California voters want a ‘fresh and new voice’ in the Senate, new USC poll shows

November 6, 2020

The USC Schwarzenegger Institute’s latest statewide poll also finds almost half of California voters want someone with no experience in Washington, D.C. or Sacramento to fill the U.S. Senate vacancy if Democratic Sen. Kamala Harris becomes vice president.

Contact: Jenesse Miller, jenessem@usc.edu or (213) 810-8554

As Americans remain transfixed by media coverage of the presidential election results, a new survey offers insights into who Californians want to see take the place of Sen. Kamala Harris in the event that former Vice President Joe Biden is elected president.

The USC Schwarzenegger Institute’s California Issues Poll asked registered voters several questions about who should fill the vacancy if the Biden-Harris ticket is successful. The results show 3 out of 4 California voters want a senator with “a fresh and new voice in politics” (76%), with legislative experience (75%) and who will “chart their own course and distinguish themselves” from Sen. Dianne Feinstein (77%).

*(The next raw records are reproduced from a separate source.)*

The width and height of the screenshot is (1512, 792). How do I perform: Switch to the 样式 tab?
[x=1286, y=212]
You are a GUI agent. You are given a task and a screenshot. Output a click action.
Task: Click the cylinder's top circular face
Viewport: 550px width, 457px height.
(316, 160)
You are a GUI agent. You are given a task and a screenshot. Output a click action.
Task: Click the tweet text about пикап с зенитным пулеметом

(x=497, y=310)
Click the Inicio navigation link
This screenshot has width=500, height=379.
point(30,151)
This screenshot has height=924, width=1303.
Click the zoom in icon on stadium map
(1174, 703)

Almost half of voters prefer someone with no experience in Washington, D.C., or in Sacramento (48%), while others prefer someone with experience in the nation’s capital (29%) over experience in California’s capital (23%).

“Senator Kamala Harris may be on the brink of becoming vice president, creating a vacancy in the U.S. Senate, and Governor Gavin Newsom is charged with choosing her replacement,” said Christian Grose, academic director of the USC Schwarzenegger Institute for State and Global Policy and an associate professor of political science and public policy at the USC Dornsife College of Letters, Arts and Sciences. “The USC Schwarzenegger California Issues Poll wanted to learn what Californians thought about who the governor should choose for that prized seat.”

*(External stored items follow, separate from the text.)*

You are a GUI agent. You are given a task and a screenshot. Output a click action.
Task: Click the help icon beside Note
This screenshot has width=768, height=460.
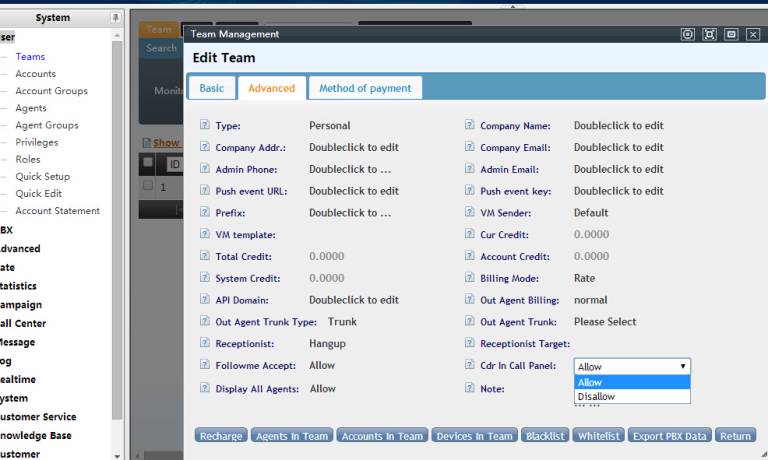470,388
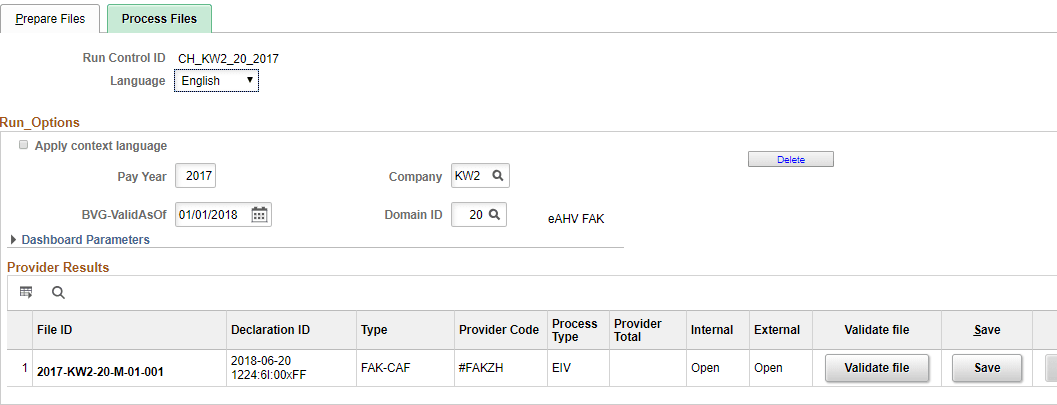Sort by the Provider Code column header
Screen dimensions: 1057x405
pyautogui.click(x=498, y=330)
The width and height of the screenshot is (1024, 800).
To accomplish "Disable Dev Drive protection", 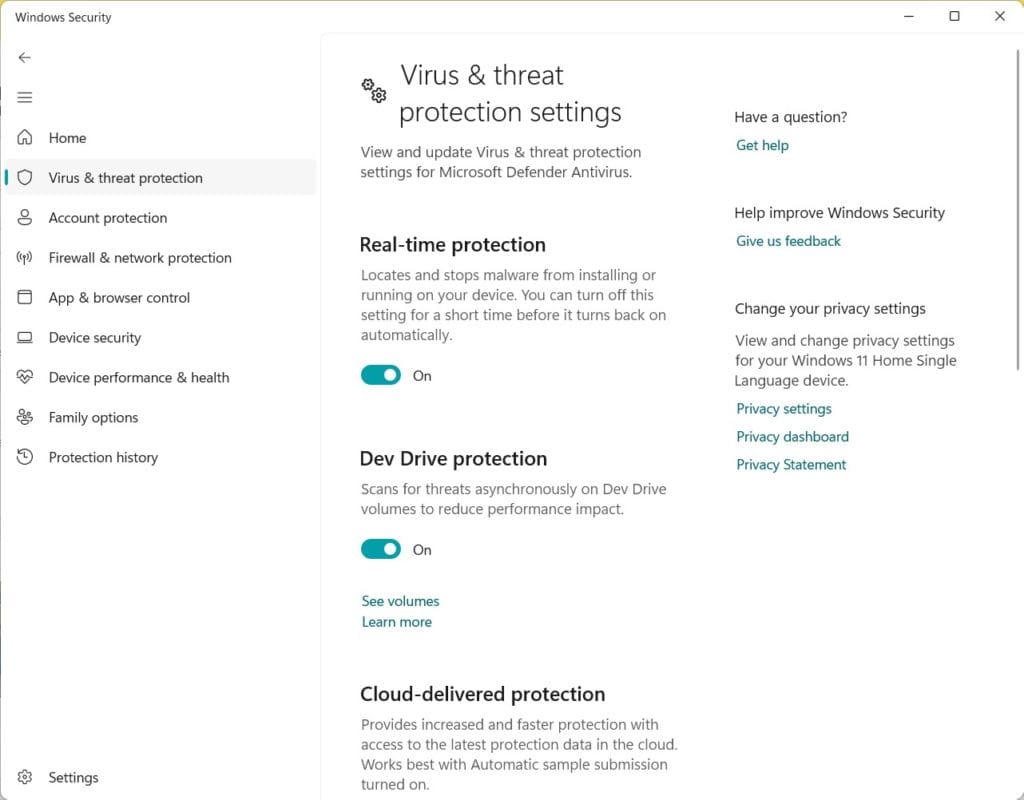I will pos(380,549).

The poll, fielded in the final week of Oct. 2020, also asked for voters’ views on the issues that the Trump administration would focus on in 2021 if President Donald Trump is reelected and the issues that the Biden administration would focus on if he is elected. Participants were also asked about voting rights and former California Gov. Arnold Schwarzenegger’s democracy grants administered through the institute at the USC Price School of Public Policy.

Other key findings:

About half of California voters say they don’t care if Gov. Gavin Newsom makes a “historic first” choice. Among those who say it matters, 31% of voters hope Newsom picks the state’s first Latino U.S. Senator and 24% hope he picks the state’s first LGBT U.S. Senator.

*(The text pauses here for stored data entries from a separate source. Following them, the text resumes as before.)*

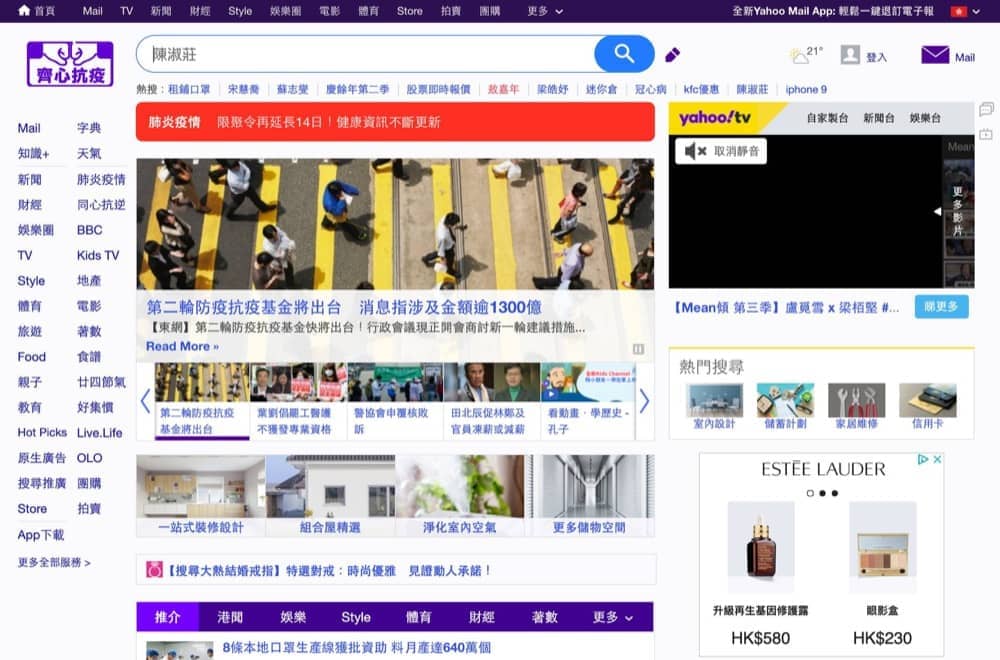Viewport: 1000px width, 660px height.
Task: Click the Read More link
Action: pos(181,346)
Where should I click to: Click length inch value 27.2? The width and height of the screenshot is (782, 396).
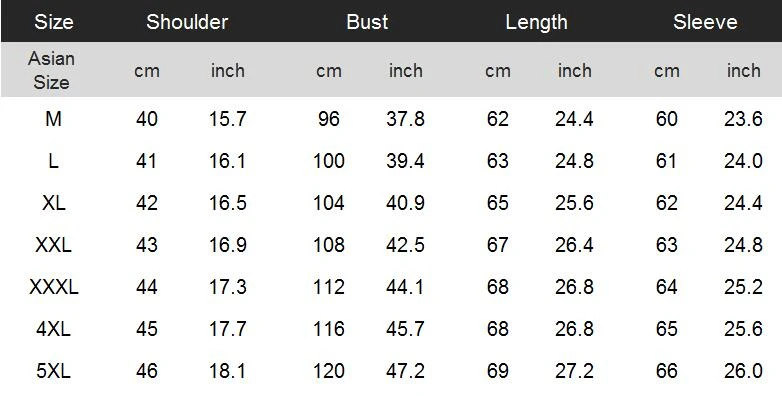click(x=574, y=371)
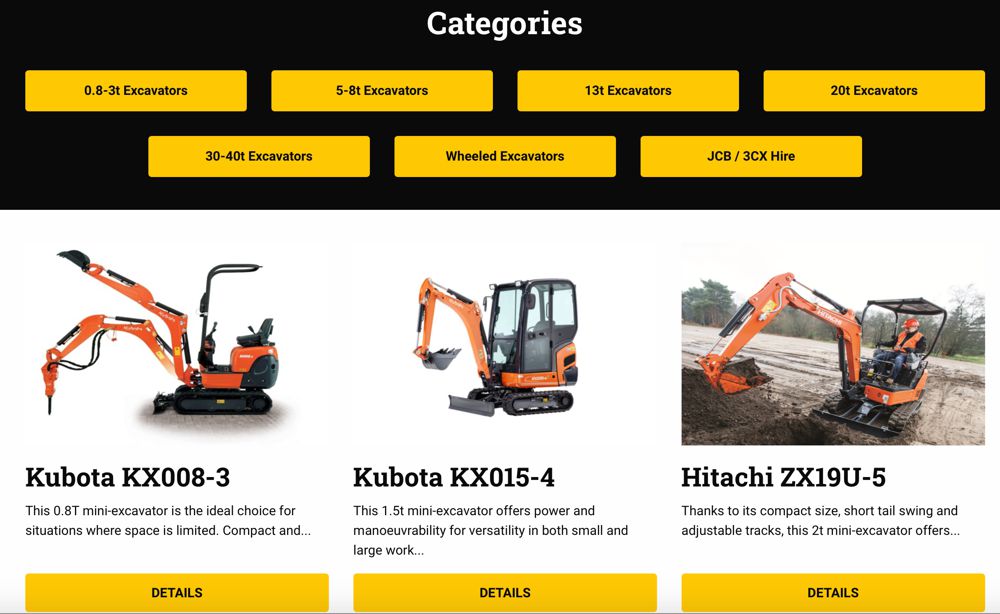Click the JCB / 3CX Hire button
The height and width of the screenshot is (614, 1000).
pyautogui.click(x=751, y=156)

When provided specific names of who may replace Harris in the Senate, California Rep. Barbara Lee, D-Oakland, leads the pack. However, most voters aren’t aware of the likely top candidates to replace Harris. In a head-to-head question, voters were asked “Which of the following people would you most prefer to be appointed U.S. Senator from California?” This question pitted seven individuals that Newsom could choose for U.S. Senator, and a majority of voters (52%) selected “don’t know.” Of those receiving support, Lee led with 11%.

Voters were also asked about supporting each possible candidate without the head-to-head matchup and following short biographical descriptions. For that question, Long Beach Mayor Robert Garcia received a majority of support (57%), followed by state Rep. Karen Bass, D-Los Angeles (53%), Secretary of State Alex Padilla (53%) and Lee (51%). Three others were supported by a plurality of the state’s voters but were below 50% support: Oakland Mayor Libby Schaaf, Rep. Ro Khanna, D-Santa Clara, and California State Senate President Pro Tem Toni Atkins, D-San Diego.

When asked about the most important issue facing California right now, California voters rate wildfires and climate change as the most important issue (24%), even above COVID-19, which was the second-most important issue (15%). Californians also support former Gov. Arnold Schwarzenegger’s initiative through the USC Schwarzenegger Institute to award nonpartisan democracy grants to open more polling places across the U.S. South, with 76% strongly supporting it and 14% somewhat supporting it.

Finally, the poll asked about voters’ preferences for voting in the 2020 election. One-third of California voters expressed concerns about casting their ballots and generally preferred sending their ballot in the mail (30%) and receiving their ballot in the mail and dropping it off at a secure drop box (32%) over other options like in-person voting.

Survey methodology:

The USC Schwarzenegger Institute’s California Issues Poll was conducted from Oct. 27 to Oct. 31, 2020. A representative polling sample of 1,155 California registered voters was drawn using voter data from Political Data Inc. The survey questionnaire was designed by USC faculty and then fielded by the USC Schwarzenegger Institute-USC Price California Issues Poll survey team via Qualtrics. In the topline results and cross-tabulations, totals may not sum to 100 due to rounding. The survey was written in English and Spanish. The margin of error is plus or minus 3 percentage points.